Unlike traditional forms of belief, which have some basis in nature as well as in custom, the radical egalitarian beliefs and programs that constitute political correctness are radically at odds with human reality and are manifestly threatening to normal people, therefore they tend to be resisted as soon as there is any undisguised attempt to put them into practice. Because the beliefs of political correctness cannot be successfully defended in free debate and in normal political intercourse, rational discourse about them—politics itself—must be forbidden.
However, under the regime of PC, the fact that critical discussion is forbidden is itself hidden from view. To an extent greater than any other type of authority, political correctness conceals its own power. This is because political correctness, unlike traditional belief systems, claims to oppose inequality as such, and therefore must condemn power, since power always makes some people more powerful than—and substantively different from—other people. Since it claims that power is bad, the politically correct regime must pretend not to have any. By contrast, traditional forms of society are self-identified in terms of the substantive beliefs and loyalties they hold in common, the things they approve and the things they forbid, the scale of values by which they distribute rewards and punishment, and so on. To use a contemporary liberal term, power in traditional societies is transparent. A traditional Christian society, for example, will not allow expressions of atheism. A traditional middle class society will frown on sexual license. An earlier, fiercely patriotic America would kick anyone out of town who was openly unpatriotic. Such traditionally based societies are founded on common beliefs and loyalties—and common prohibitions—which all or most of its members believe to be based in truth, and which are embodied in respected, institutions, symbols and customs.

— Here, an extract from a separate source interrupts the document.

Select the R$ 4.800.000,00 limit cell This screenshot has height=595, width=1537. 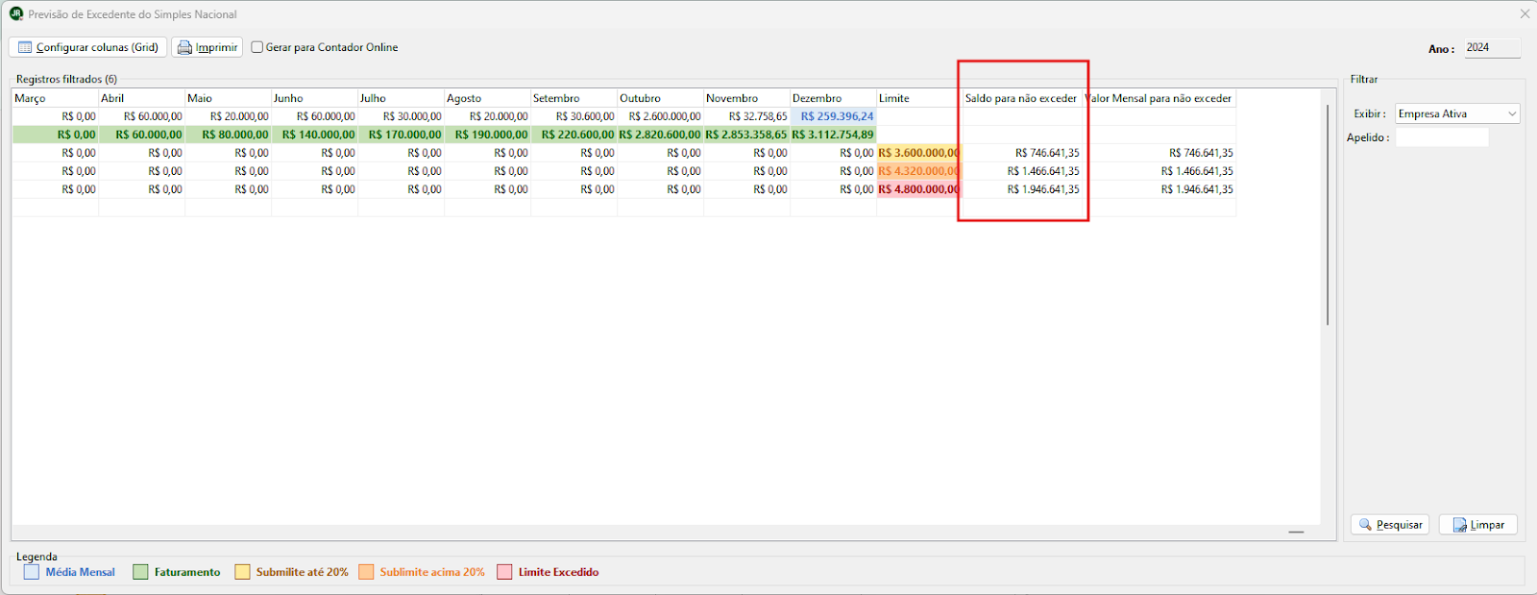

Liberalism, by contrast, denies that it is based on any common loyalties or truths. Liberalism claims that it is equally open to all truths, that it is tolerant and pluralistic. The liberal belief in equality presents itself not as a belief in any substantive truth but as a tolerant disbelief that any one substantive truth or value can be superior to any other. Because the liberal system denies that it adheres to any particular truth and instead claims that all truths are equal, because it denies that it has power and even says that its purpose is to abolish all power relations and all politics, therefore its power—specifically its power to control debate—remains invisible, unaccountable, and largely unopposed. Political correctness is the one form of power that denies that it has power. It is therefore the hardest to understand and resist. And that makes it the most powerful.
The rhetorical methods used to enforce political correctness will be in keeping with its underlying dishonesty. For example, any dissent from the politically correct system will be denounced as hatred and anger, or as an attempt to impose one’s power on society—a charge that is leveled by the politically correct system even as it is concealing its own power. Or, as I suggested at the beginning, liberals will say that the critics of political correctness are the ones who are really being politically correct, while the supposed political correctness of liberals is overblown or mythical.